Throughout the Middle Ages, the Italian language became the lingua franca in commerce. Due to the fact that trade was one of the main sources of income for a large number of residents of Dubrovnik, and later also of Cavtat and other small ports in the wider Dubrovnik region, merchants and sailors were required to possess a considerable level of proficiency in Italian. The importance of the Italian language led certain Dubrovnik families to Italianise their surname by the end of the 17th century; following their example, the Cavtat residents did the same. However, they used Italian only in business communication while continuing to use their mother tongue at home. Major changes occurred in the 19th century, when compulsory primary education was introduced. At that time, the Italian language became an official language in Dalmatia and would retain its status even after the Croatian language was standardized.
Due to historical and archaeological research conducted in Italy at the time, the Italian language had gained considerable importance as a language of culture. The popularisation of the Italian language also influenced citizens who wanted to distinguish themselves in social circles. The aforementioned prestige associated with Italian led certain families from Cavtat to Italianise their surnames. Before then, the Italianisation was sporadic and mostly happened as a result of a mistake on the behalf of the public notary or the priest. Nevertheless, within the domain of trade and seafaring, Italianised surnames were preferable to foreigners because they viewed them as tamer and nobler-sounding in comparison to the backward Croatian ones. In Cavtat, the complete Italianization of surnames did not occur, but there are numerous examples of the adoption of Italian graphemic features, such as the transition of the grapheme K to the grapheme C – for example, from Kazilar to Casilari – as well as double letters – for example, in the surname Moretti.
Despite the general popularity of the autonomist policy (which propagated the Italian language) in Konavle, Cavtat was an isolated example of Italianisation in the region; thus, it can be concluded that the process in question was not politically motivated. It was most likely just a matter of fashion and the desire to fit into the trade and seafaring circles. A similar situation was present among the immigrants in the USA, who were rather quick to accept the Anglicised variations of not only their names, but also their surnames.
Enforced Italianisation in Konavle was only present during the Second World War, but it did not leave a lasting mark on the region’s cultural landscape. The Italianisation in the 19th-century Cavtat was a willful decision by the families who changed their surnames.
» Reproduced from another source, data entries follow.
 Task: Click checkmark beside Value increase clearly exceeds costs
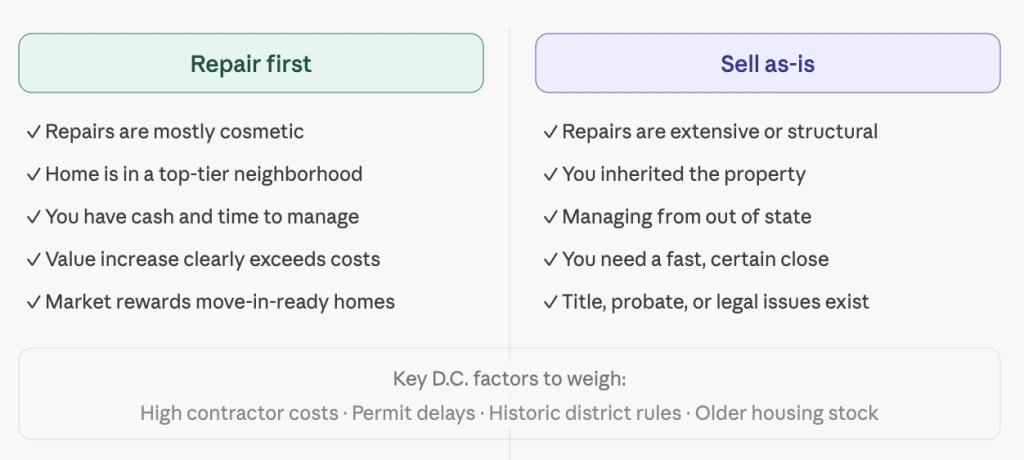34,259
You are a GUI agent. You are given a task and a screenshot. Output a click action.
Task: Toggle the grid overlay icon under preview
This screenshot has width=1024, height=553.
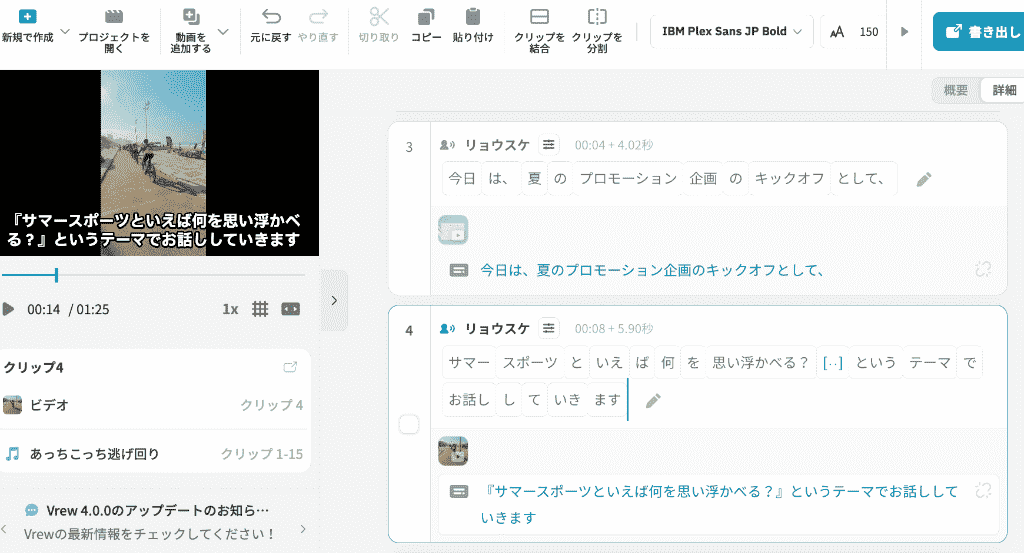click(x=260, y=309)
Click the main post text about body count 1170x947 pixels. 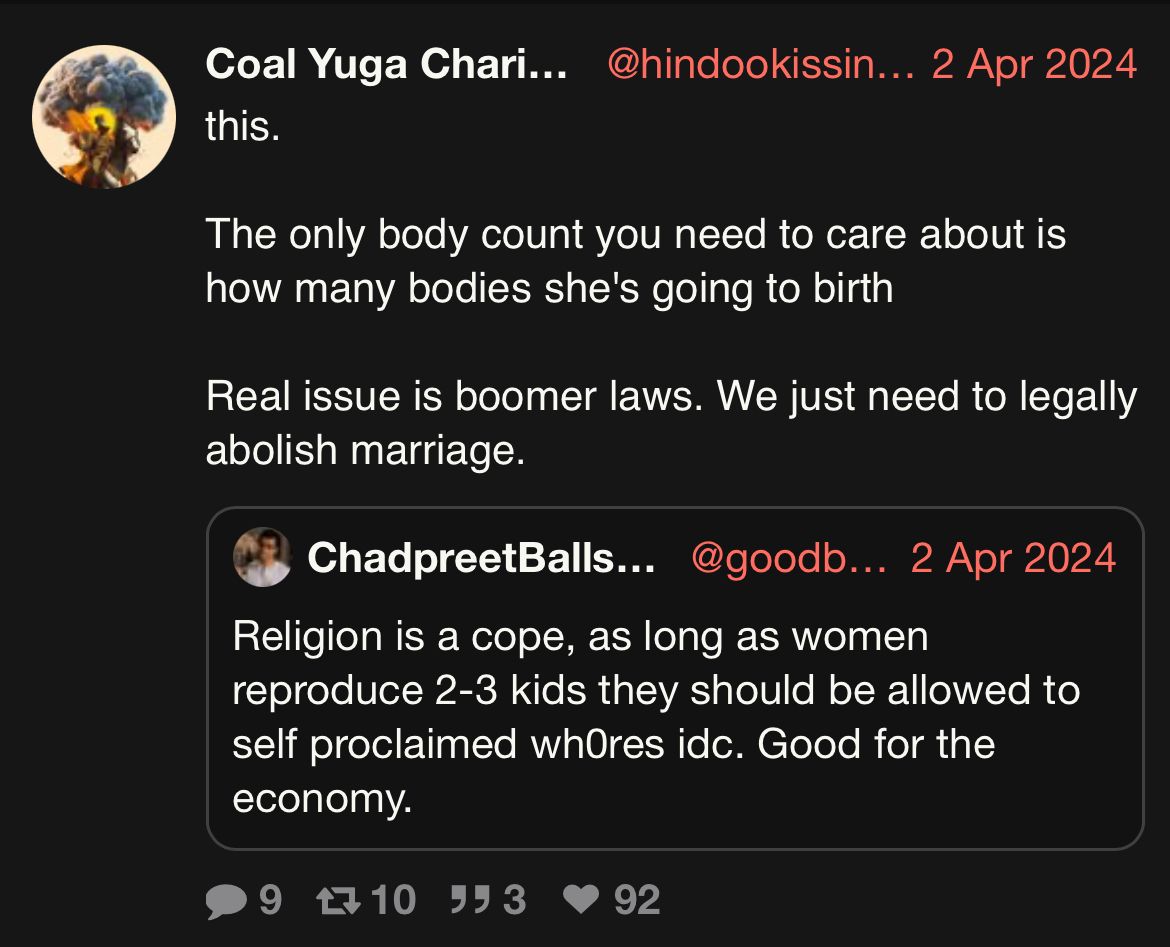[636, 261]
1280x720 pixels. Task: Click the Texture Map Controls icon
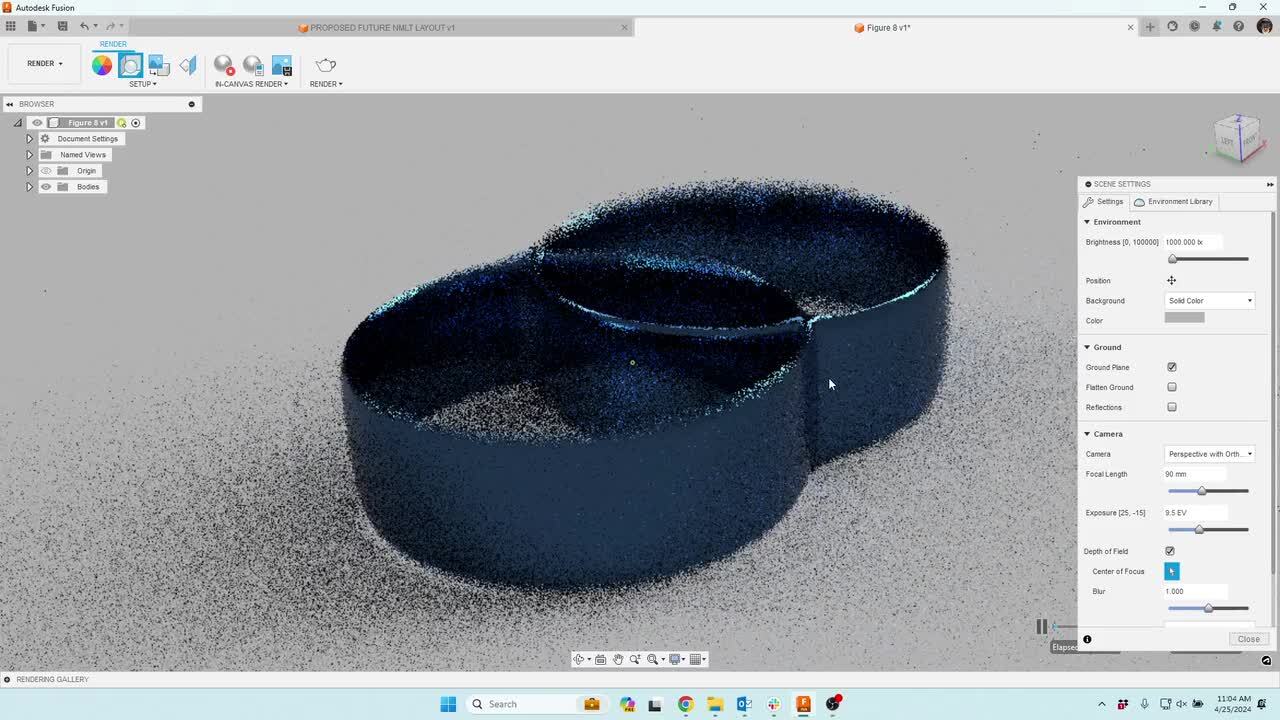(188, 66)
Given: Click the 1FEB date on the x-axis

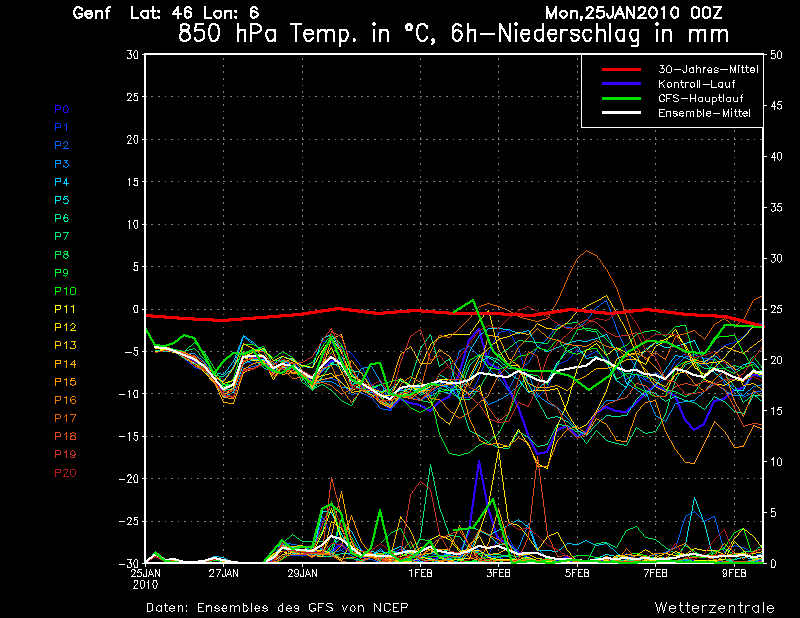Looking at the screenshot, I should point(420,574).
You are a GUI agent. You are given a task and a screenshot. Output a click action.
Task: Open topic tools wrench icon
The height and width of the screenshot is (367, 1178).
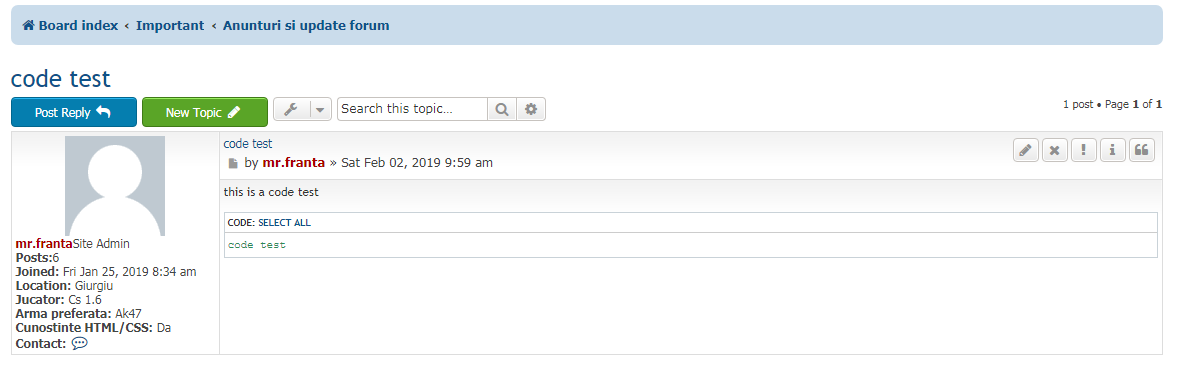[x=291, y=109]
Due to the establishment of the administration and the population census, the old surnames became firmly established and the only way to change one’s surname was via an administrative procedure at one’s own request. Thus, part of the Cavtat residents `ennobled’ their surnames with Italian suffixes in order to create more favourable trading conditions for themselves. However, there were also those who Croatised their original Italian surnames. The most famous Cavtat resident who Croatised his surname is certainly Vlaho Bukovac, whose original name before Slavicisation was Biaggio Faggioni, indicating his Italian heritage. Unlike the Italianisation of surnames, Croatisation sent a clear political message of national identity and the desire to fight with the aim of protecting one’s national ideals.